Voraussetzung für den Bezug der Mindestsicherung ist also, dass man sich beim AMS arbeitssuchend meldet. Das beinhaltet regelmäßige Vorsprachen beim AMS, Besuch der vorgeschriebenen AMS-Kurse, Bewerbungen auf offene Stellen, die das AMS vorgibt und Arbeitssuche in Eigeninitiative. Wenn man AMS-Termine versäumt oder sich bei einer Arbeitsstelle nicht bewirbt, kann die Mindestsicherung bis zur Hälfte gekürzt werden.

Tatsache ist: Es gibt zu wenig bezahlte Arbeit und somit einen Verdrängungswettkampf am Arbeitsmarkt. Es gibt weniger Arbeitsplätze als Arbeitslose und daher sind viele Menschen auf die Mindestsicherung angewiesen.

Märchen: Wir können uns die Mindestsicherung nicht leisten!

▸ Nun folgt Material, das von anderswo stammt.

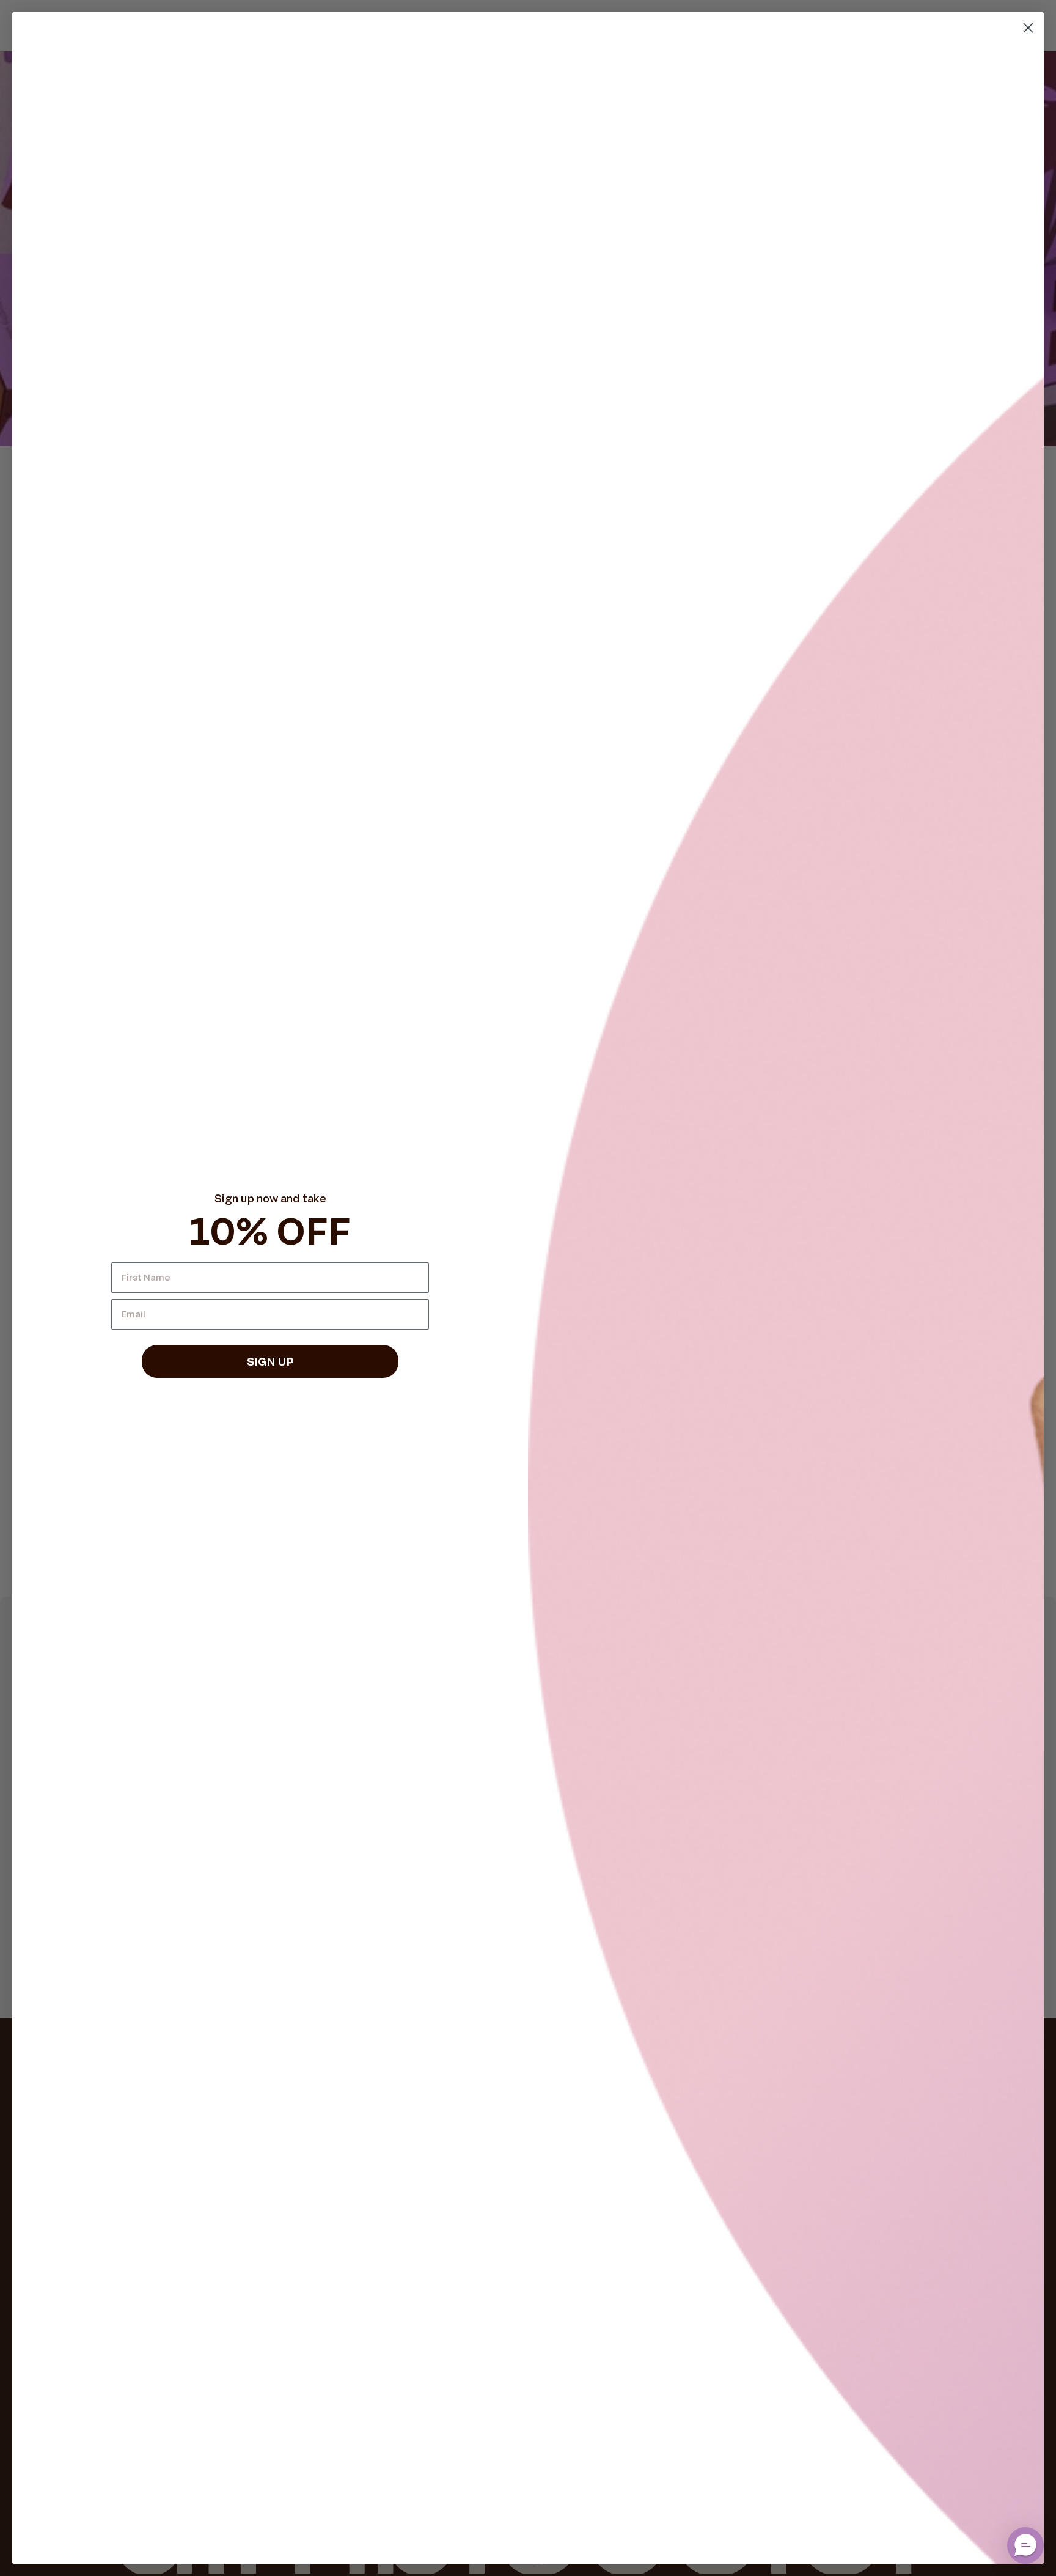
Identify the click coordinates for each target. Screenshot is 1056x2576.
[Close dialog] (1028, 28)
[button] (1025, 2545)
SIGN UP (270, 1361)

Wahrheit: Im September 2014 haben 184.298 Menschen in Österreich Mindestsicherung bezogen. 2013 wurden österreichweit knapp 600 Millionen Euro ausbezahlt. Für das gesamte Budget waren im selben Jahr 75 Milliarden Euro vorgesehen. Die Mindestsicherung macht davon also nur 0,8 Prozent aus.

Märchen: Jeder bekommt 837 Euro pro Monat an Mindestsicherung.

Wahrheit: Die durchschnittliche Höhe der in Österreich ausbezahlten Mindestsicherung beträgt nicht 837 Euro – das wäre das Maximum – sondern laut Armutskonferenz nur rund 300 Euro. Denn wer auch aus anderen Quellen Geld bezieht (und das sind 75 Prozent), weil er oder sie Teilzeit arbeitet, vom AMS Geld bekommt oder andere Sozialleistungen wie Kinderbetreuungsgeld erhält, bekommt entsprechend weniger.

Märchen: Es gibt eine große Anzahl von Sozialbetrugsfällen bei der Mindestsicherung.

Wahrheit: Die Überprüfung der Behörden vor dem ersten Bezug der Mindestsicherung ist rigoros: Einsicht in die Kontoauszüge der letzten Monate, Feststellung von Nebeneinkommen, Einsicht in Mietverträge und ins Grundbuch, etwaige Versicherungen, KFZ-Besitz und vieles mehr. Eine Studie belegt, dass es nur gegen 0,8 Prozent der arbeitslos gemeldeten Mindestsicherungsbezieher zum untersuchten Zeitpunkt vom AMS eine Sanktion wegen Arbeitsunwilligkeit gab. Wer lügt, bezahlt bis zu 4.000 Euro Strafe.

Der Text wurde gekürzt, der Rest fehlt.